Freitag, 8. Oktober 2021

Im Vorfeld

 

Aus gegebenem Anlass, darf ich euch, o vielgeliebte Lesehäschen, daran erinnern, dass der erste Beistrich in diesem Satz, den ihr natürlich nicht gesetzt hättet, dort auch tatsächlich nichts verloren hat. Nämlich jener nach „Anlass“. Trotzdem unterläuft er vielen so oft, dass er sogar einen eigenen Namen bekommen hat: Er ist als Vorfeldkomma bekannt, und obwohl es so früh auftaucht, besteht dessen hervorstechendstes Merkmal in seiner Gemeinsamkeit mit dem letzten Getränk: Das Leben wäre besser, wenn man es bleiben lassen hätte.

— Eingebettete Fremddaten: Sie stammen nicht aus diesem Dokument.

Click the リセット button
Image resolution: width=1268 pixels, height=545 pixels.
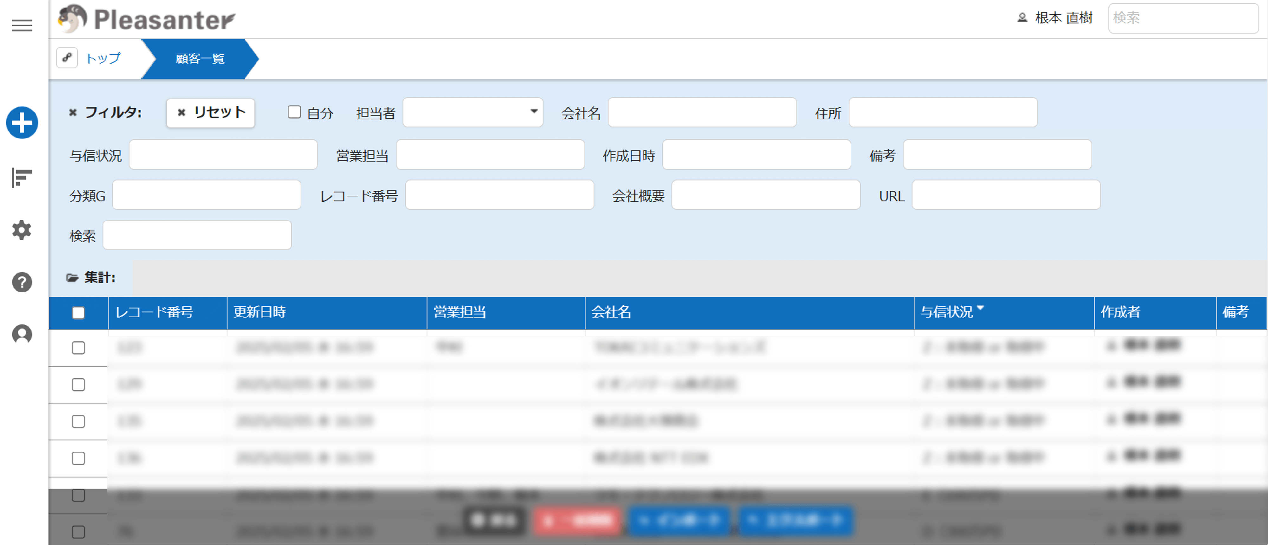click(211, 113)
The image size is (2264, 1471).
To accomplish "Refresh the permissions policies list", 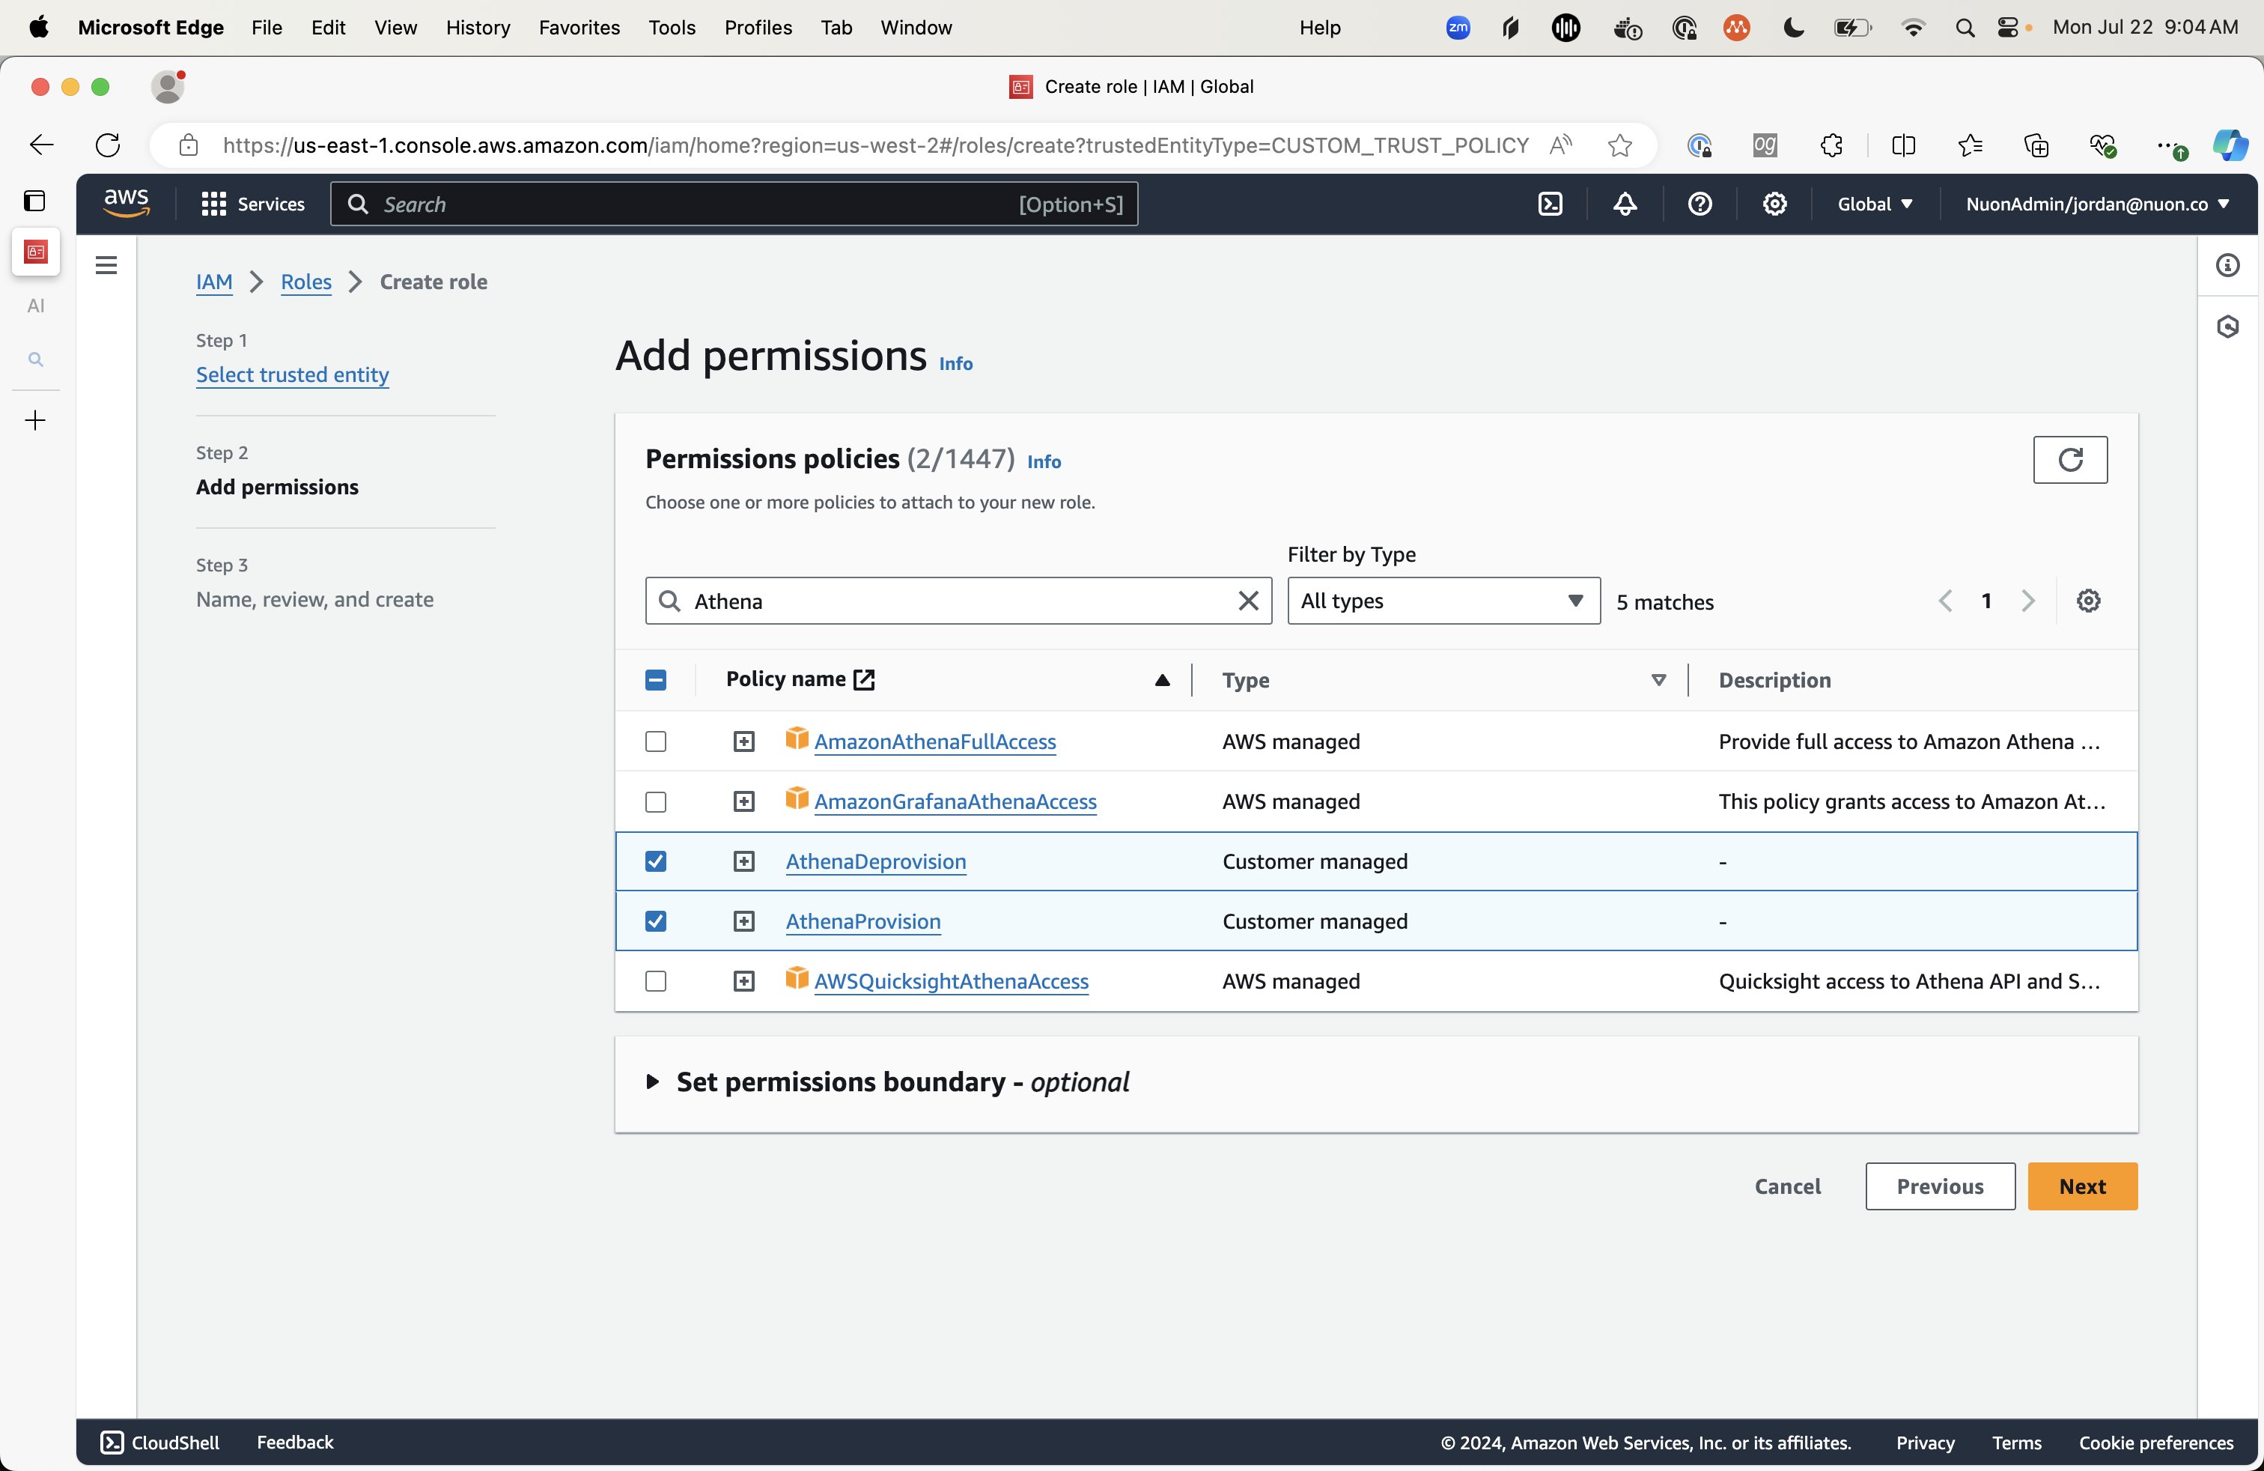I will [x=2069, y=460].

Das Vorfeldkomma heißt so, weil es gern gesetzt wird, um das Vorfeld des Satzes vom Rest abzugrenzen. Im standarmäßigen deutschen Hauptsatz ist das Vorfeld das, was vor dem Verb kommt.

Im Beispiel ist das Verb darf. Davor steht eine sogenannte adverbiale Bestimmung. Das ist eine Zusatzinfo darüber, wie, wann, wo oder unter welchen sonstigen interessanten Umständen das geschehen ist, was im Satz geschieht. Adverbiale Bestimmungen erkennt man außerdem an dem, was sie nicht haben: nämlich ein finites Verb. Jaja, kommt sofort: Ein finites Verb ist so ungefähr ein Verb, das nicht im Infinitiv steht, und der Infinitiv heißt so, weil er eben in-finit ist. Freilich gibt es nicht nur adverbiale Bestimmungen, sondern auch Adverbialsätze. Die einen kriegen keinen Beistrich, die anderen sehr wohl. So nötig wie ein Maurer ein Bierglas braucht dieser Satz einen Beistrich.

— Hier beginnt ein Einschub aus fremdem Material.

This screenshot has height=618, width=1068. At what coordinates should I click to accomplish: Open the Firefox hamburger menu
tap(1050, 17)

So nötig, wie gar mancher abends ein Bier braucht, braucht dieser Satz hingegen gleich zwei Beistriche. Denn „wie gar mancher abends ein Bier braucht“ ist ein Nebensatz, der sich mit dem finiten Verb braucht herausgeputzt hat.

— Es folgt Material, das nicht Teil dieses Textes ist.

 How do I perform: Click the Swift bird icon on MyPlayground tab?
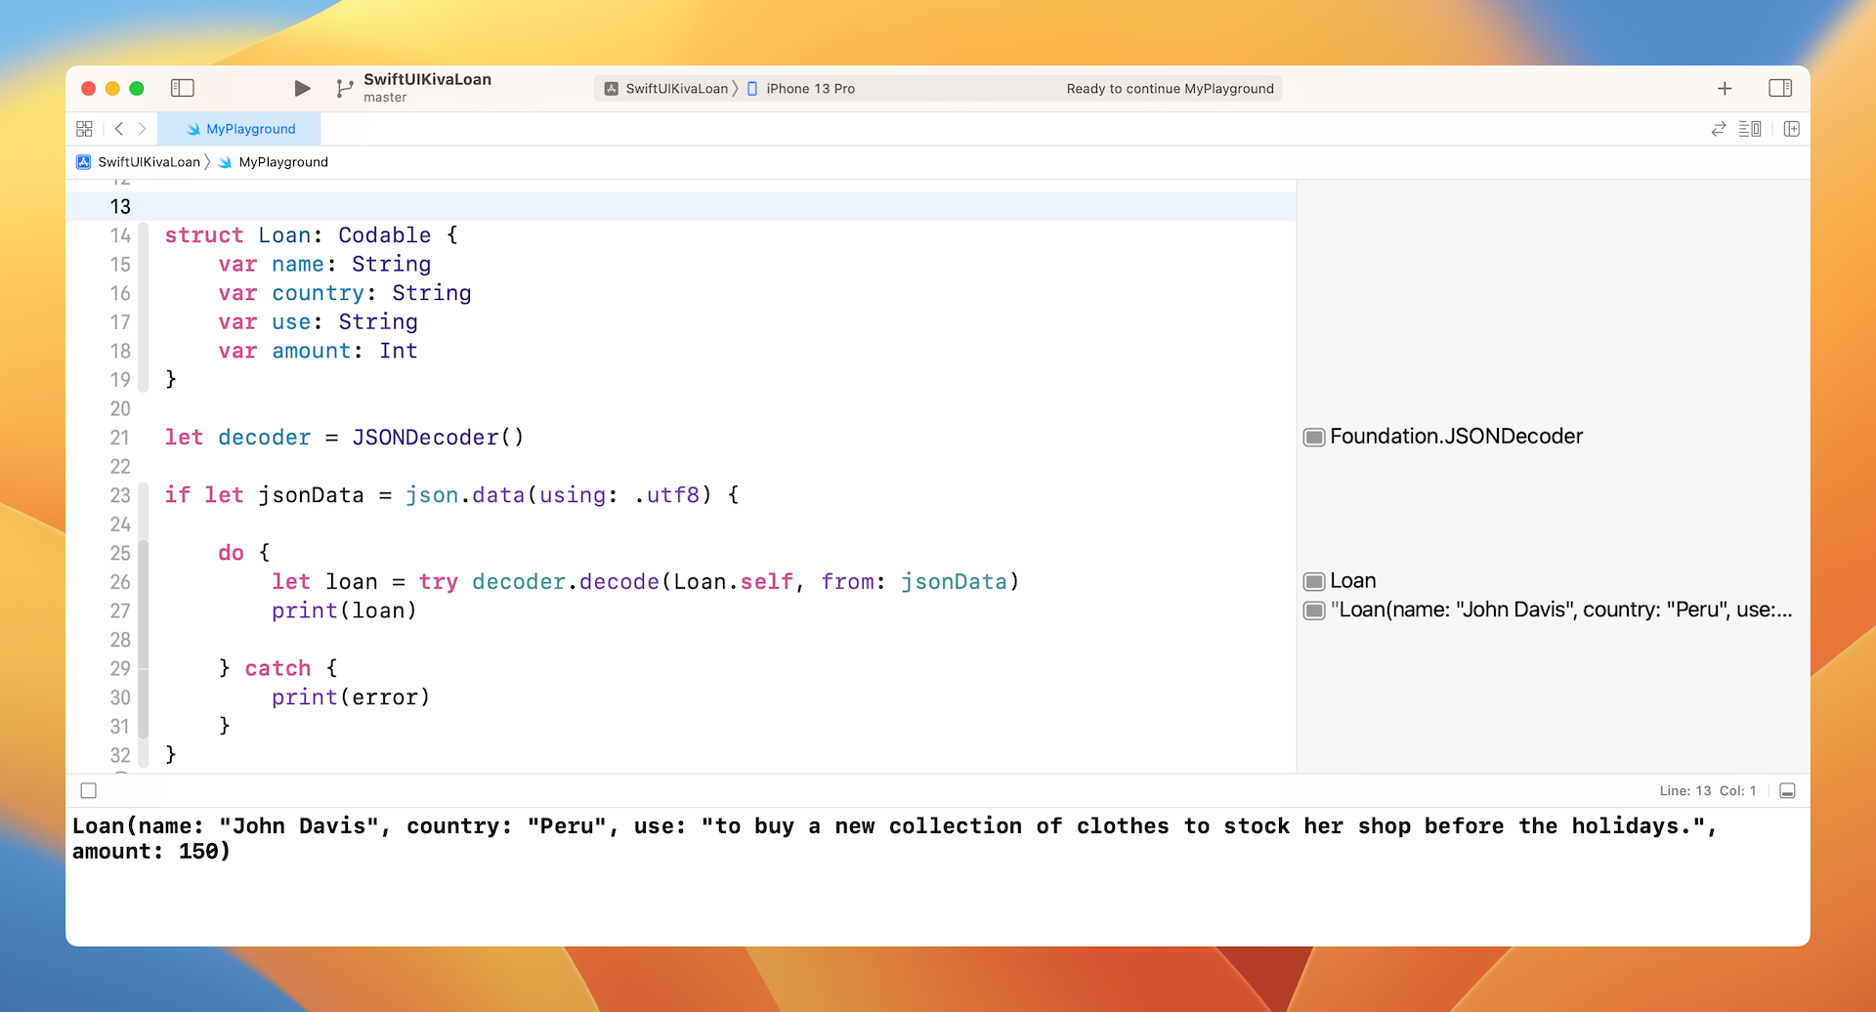(x=192, y=128)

Das Vorfeldkomma ist also gern genommen, aber völlig überflüssig. Damit bildet es das grammatische Gegenteil zum sogenannten Day-2-Test. Wer nämlich aus einem ansonsten halbwegs okayen Coronaland nach England einreist, muss innerhalb von zwei Tagen einen PCR-Test absolvieren. Das läuft aber nicht so wie in Wien, wo man gurgelt, in ein Röhrchen spuckt und die Geschichte beim BILLA einwirft. Denn in England gibt es keinen BILLA. Vielmehr muss man im Vorfeld der Einreise den Test buchen und bezahlen und erhält dann eine Buchungsnummer, die man auf dem Formular einträgt, ohne welches man sowieso nicht einreisen darf. Das magische Wort ist hier „buchen“. Denn es gibt zahlreiche Testing Facilities mit zahlreichen Websites. Ihnen allen ist gemein, dass sie Tests in einem Preisfenster von ungefähr zwei bis ungefähr zweihundert Pfund anbieten (ja, pro Nase). Ihnen allen ist weiters gemein, dass die Online-Buchungssysteme sich auf dem Stand von 1995 befanden, als es strenggenommen noch keine gab. Man klickt, man trägt ein, man bucht. Und dann erhält man die Rückmeldung, dass sich ein Mitarbeiter rühren und einem mitteilen werde, ob der gewünschte Termin tatsächlich verfügbar sei. Offensichtliche hat die britische Politik hier zur Freude aller Laborbetreiber einen sogenannten seller’s market geschaffen, indem jeder Einreisende eine Testbuchung braucht, und wenn man ihn lange genug hinhält, muss er halt den für 200 buchen oder daheimbleiben.

Der Unterschied zwischen einer Reise ins heutige England und einer in die Sowjetunion scheint mir vorrangig darin zu bestehen, dass man sich in der Sowjetunion durch die Verteilung von Dollars oder Camelzigaretten behelfen konnte. Die englischen Behörden schützen ihre Mitarbeiter hingegen vor solchen Versuchungen, indem sie Telefonsysteme errichten, in denen Auskunftsuchende stundenlang 2 drücken können, ohne jemals etwas Hilfreicheres zu erfahren als die Tatsache, dass es im Telefonsystem des National Health Service einen eigenen Menüpunkt für „Beschwerden über das National Health Service“ gibt.

Wie und wann kontrolliert wird, ob man den Test auch tatsächlich gemacht hat, konnte euer Ergebener übrigens bisher nicht eruieren. Schönes Wochenende!